The country's third-biggest energy retailer EnergyAustralia has been slugged with $1.5 million of fines after being caught out duping householders into new electricity and gas contracts.
The fines extend the crackdown by the competition watchdog and the energy regulator on electricity and gas retailers for misleading sales tactics, which have involved all the major suppliers in recent years, including AGL Energy and Origin Energy.
"Whether selling door to door or telemarketing, the ACCC will take action to ensure compliance with the Australian Consumer Law," said Australian Competition and Consumer Commission chairman Rod Sims. Consumers shouldn't feel worried about saying no to telemarketing calls or just hanging up, he said.
Of the fines ordered by the Federal Court, $1 million related to telemarketing calls by EA's agent, Bright Choice, between August 2012 and April 2013 when consumers were told they would be sent information on EA's offers allowing them to decide whether to sign up.
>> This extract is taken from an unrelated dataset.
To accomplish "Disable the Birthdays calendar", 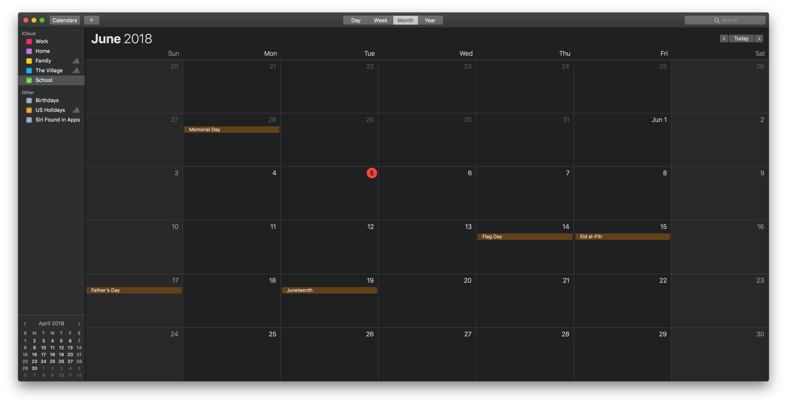I will 29,100.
But the consumers were recorded by Bright Choice as having already agreed to a new contract, and were sent a welcome pack with contract documents as if they had already agreed to switch to EA, which is owned by Hong Kong-listed CLP Holdings. Bright Choice was fined $100,000 for its part in the deception.
EA and Bright Choice, which must also pay some of the ACCC's costs, consented to other orders made by the court against them.
Lessons learnt
EA's head of regulation and compliance Angela Jaric apologised on behalf of the company to the consumers involved. She said EA wasn't aware of what Bright Choice was doing and terminated its contract in September 2013 after an internal investigation. The customers affected were allowed to transfer to another retailer.
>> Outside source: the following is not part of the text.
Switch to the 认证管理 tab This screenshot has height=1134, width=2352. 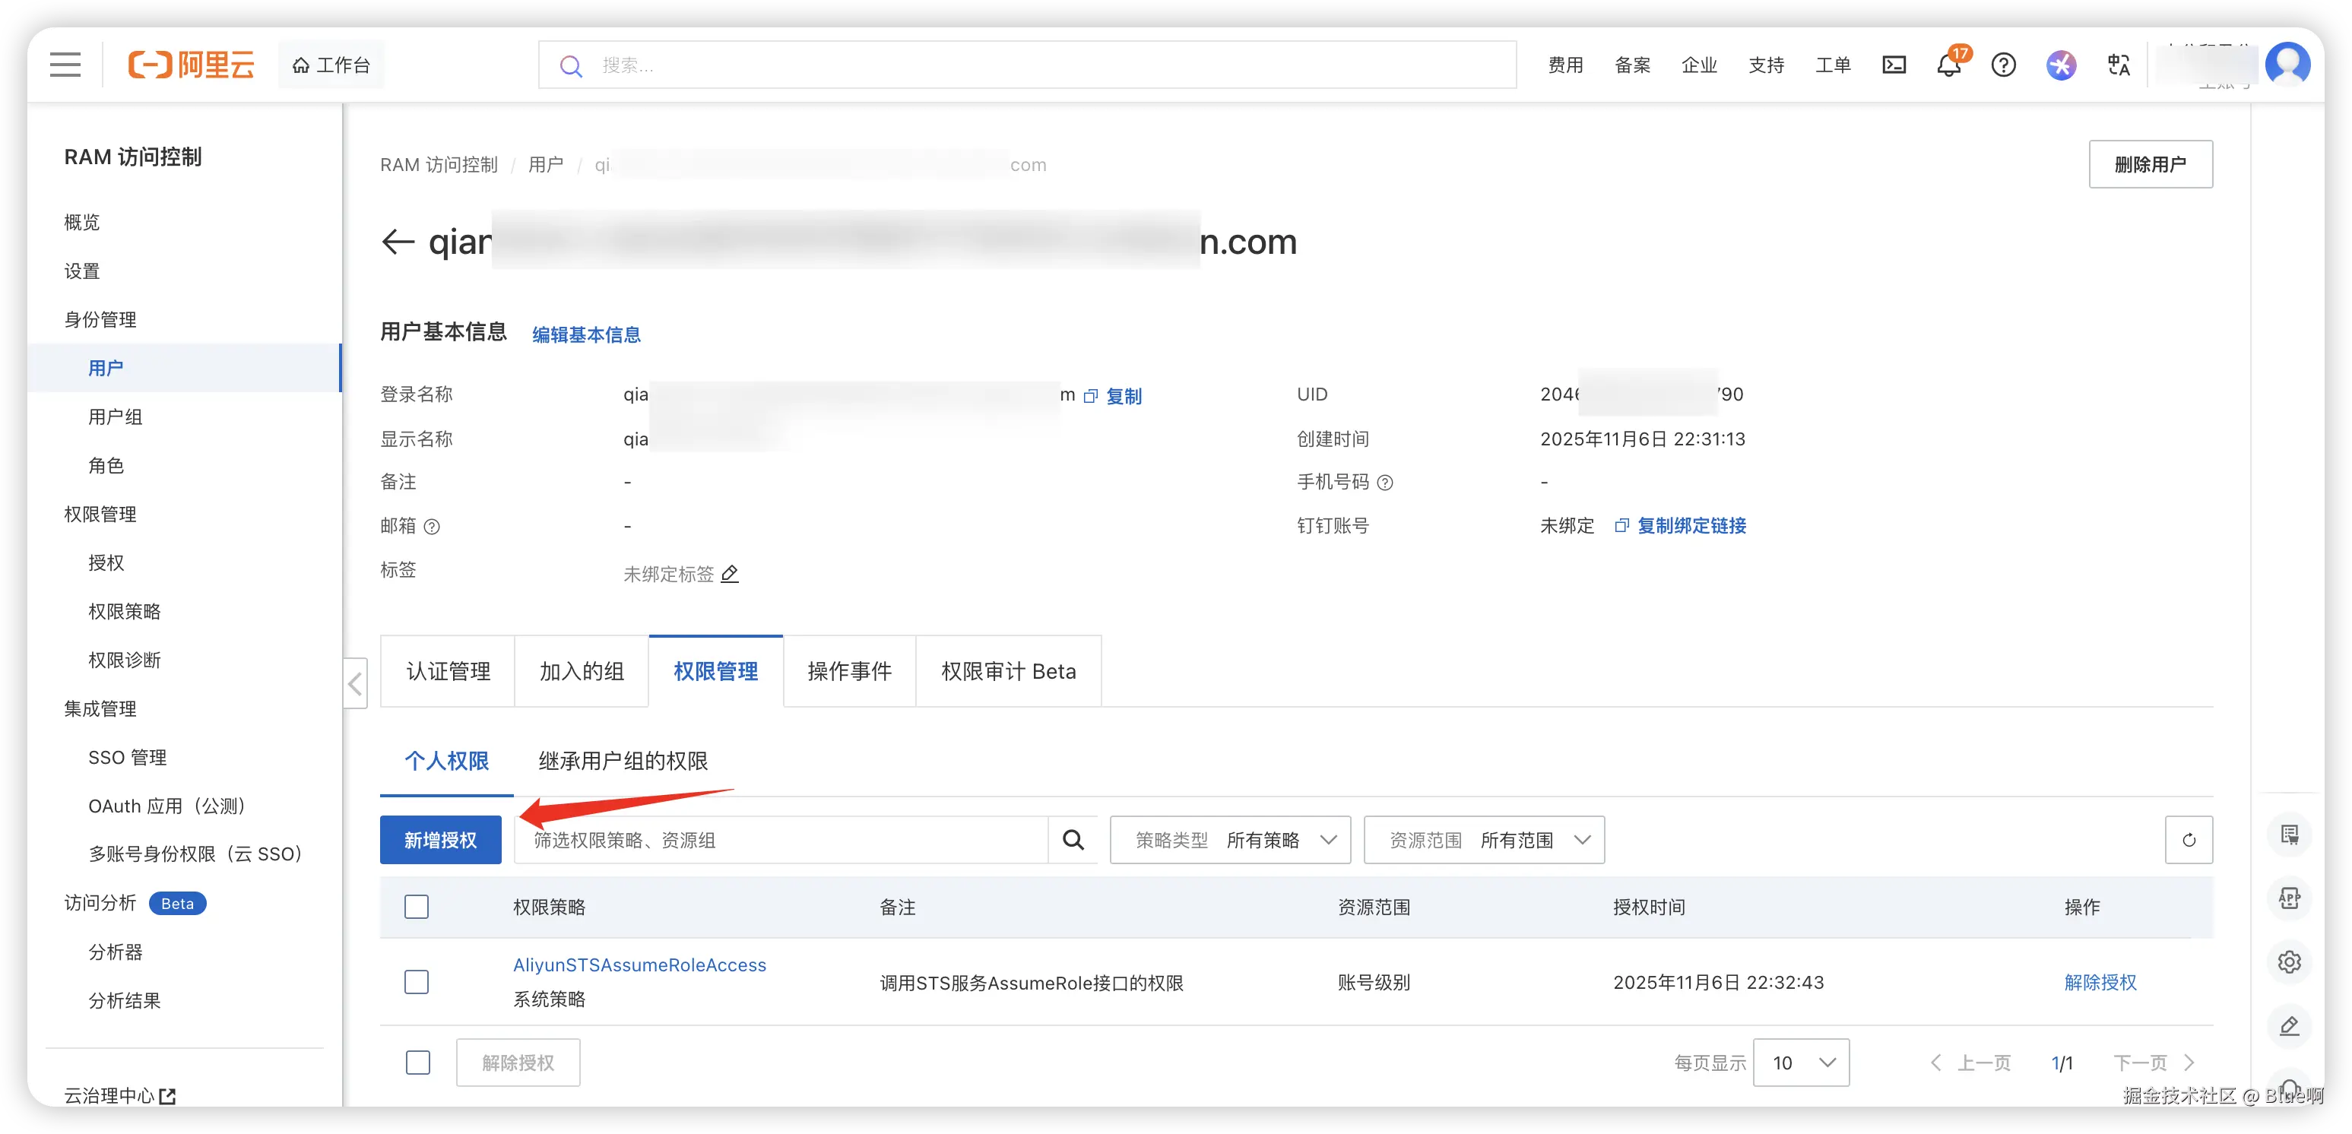[x=447, y=672]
Ms Jaric said EA had "learnt valuable lessons" and improved training, reporting and assessment of third-party agents.
"We expect the highest standards from employees and contractors, and we acknowledge we should have had better processes in place so that this issue did not occur," she said.
The court case followed an investigation by the ACCC and the Australian Energy Regulator (AER).
The second fine on EA, of $500,000, was imposed after the AER brought a case against the utility for failing to get explicit consent from householders in South Australia and the ACT before locking them into a new contract.
EA was also fined $1.2 million last April for unlawful door-to-door sales. The utility has since ceased door-to-door marketing, as have Origin and AGL.